Le malware a été découvert par les experts de Kaspersky Lab au cours d’une enquête déclenchée par l’Union internationale des télécommunications (UIT). Le programme malveillant, détecté sous la dénomination Worm.Win32.Flame par les solutions de sécurité de Kaspersky Lab, est conçu pour se livrer à des activités de cyberespionnage. Il peut ainsi dérober de précieuses informations, notamment (mais pas uniquement) celles affichées sur des écrans d’ordinateurs ou concernant les systèmes ciblés, les fichiers stockés, les listes de contacts, voire les conversations audio.

Des études indépendantes ont été lancées par l’UIT et Kaspersky Lab après une série d’incidents relatifs à un autre malware destructeur, encore inconnu (nom de code Wiper), responsable de l’effacement de données dans un certain nombre d’ordinateurs en Asie occidentale. Ce malware spécifique reste à identifier mais, en analysant ces incidents, les experts de Kaspersky Lab, en coordination avec l’UIT, ont rencontré un nouveau type de code malfaisant, aujourd’hui répertorié sous le nom de Flame. Les premiers résultats indiquent que celui-ci se trouve « dans la nature » depuis plus de deux ans, plus précisément depuis mars 2010. En raison de son extrême complexité ainsi que du caractère ciblé de ses attaques, aucun logiciel de sécurité ne l’avait détecté jusque-là.
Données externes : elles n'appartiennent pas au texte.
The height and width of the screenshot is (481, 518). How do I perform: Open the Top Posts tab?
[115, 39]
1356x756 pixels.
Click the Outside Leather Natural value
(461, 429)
Bien que ses caractéristiques diffèrent de celles d’autres cyberarmes notoires découvertes précédemment telles que Duqu et Stuxnet, la répartition géographique des attaques, l’utilisation de vulnérabilités particulières dans les logiciels et le fait que seuls certains ordinateurs soient ciblés constituent autant de signes que Flame appartient à cette même catégorie des « super-cyberarmes ».
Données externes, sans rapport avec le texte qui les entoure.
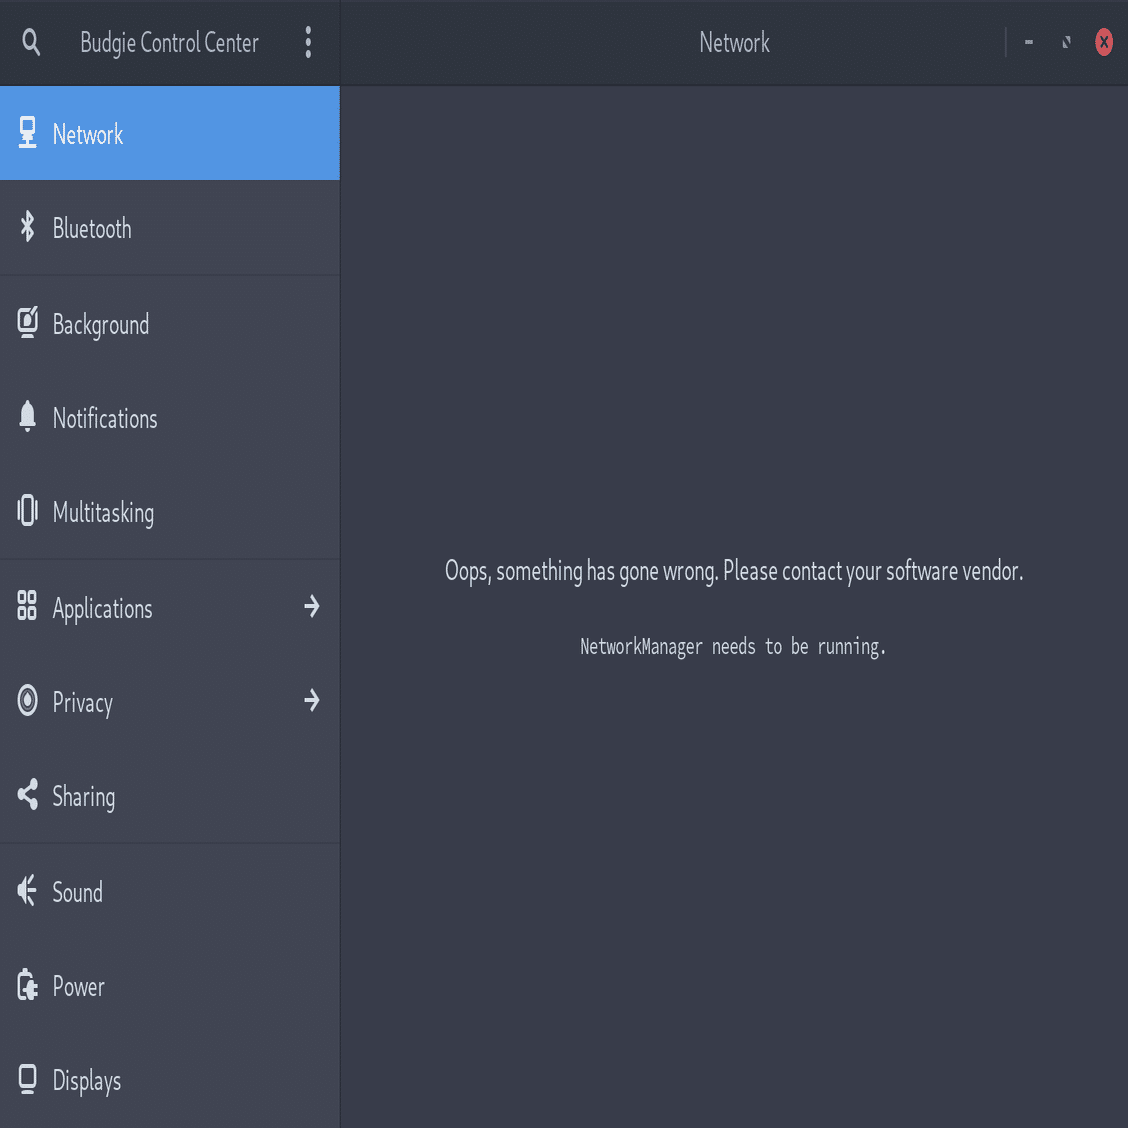1128x1128 pixels.
Task: Click the Network panel icon
Action: (x=28, y=133)
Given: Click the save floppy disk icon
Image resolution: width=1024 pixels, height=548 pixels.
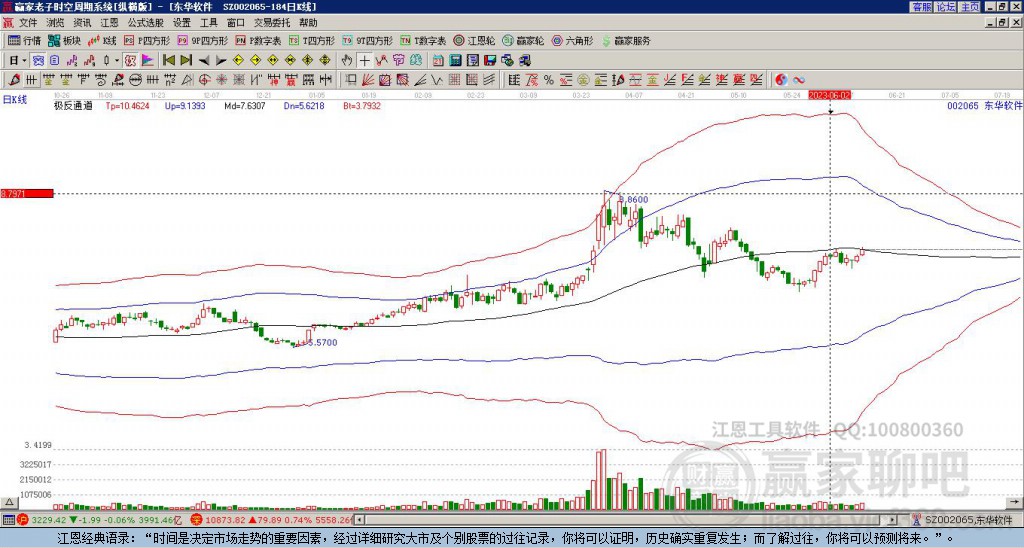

Eugene Kaspersky, CEO et cofondateur de Kaspersky Lab, commente : « Le risque d’une cyberguerre représente l’une des menaces les plus sérieuses dans le domaine de la sécurité informatique depuis plusieurs années déjà. Stuxnet et Duqu faisaient partie d’une même série d’attaques, qui a fait naître les craintes d’un cyberconflit mondial. Le malware Flame paraît correspondre à une autre phase de cette guerre et il faut avoir conscience que de telles cyberarmes peuvent être facilement dirigées contre n’importe quel pays. A la différence des dispositifs d’armements conventionnels, ce sont les nations les plus développées qui sont en fait les plus vulnérables. »

Flame paraît avoir pour principal objectif le cyberespionnage, par le vol d’informations sur les machines infectées. Ces informations sont ensuite transmises à un réseau de serveurs de commande et de contrôle éparpillés à travers le monde. Il peut s’agir aussi bien de documents, de copies d’écrans, d’enregistrements audio que de trafic intercepté, ce qui fait de ce kit d’outils d’attaque l’un des plus évolués et complets jamais découverts. Le vecteur exact d’infection n’est pas encore déterminé mais il est d’ores et déjà clair que Flame a la possibilité de se répliquer via un réseau local par plusieurs méthodes, parmi lesquelles la même vulnérabilité d’imprimante et méthode d’infection USB exploitée par Stuxnet.

Alexander Gostev, expert en chef de la sécurité chez Kaspersky Lab, précise : « Les premiers résultats de l’enquête, diligentée à la demande urgente de l’UIT, confirment le caractère extrêmement ciblé de ce programme malveillant. L’un des faits les plus alarmants est que la campagne de cyberattaques Flame est actuellement dans sa phase active et que son instigateur surveille en permanence les systèmes infectés, collectant des informations et visant de nouveaux systèmes afin d’accomplir son mystérieux dessein. »

Les experts de Kaspersky Lab mènent à l’heure actuelle une analyse plus approfondie de Flame. Dans les jours à venir, une série de billets de blog fournira davantage de détails sur la nouvelle menace. Pour ce que l’on en sait, elle se compose de divers modules représentant au total plusieurs mégaoctets de code exécutable, soit une envergure environ 20 fois supérieure à celle de Stuxnet. L’analyse de cette cyberarme va par conséquent mobiliser une importante équipe d’experts chevronnés de la sécurité et de spécialistes de la rétro-ingénierie, s’appuyant sur une vaste expérience de la cyberdéfense.

L’UIT utilisera le réseau UIT-IMPACT, regroupant 142 pays et plusieurs acteurs du secteur, dont Kaspersky Lab, pour alerter les gouvernements et la communauté technique au sujet de cette cybermenace et en accélérer l’analyse technique.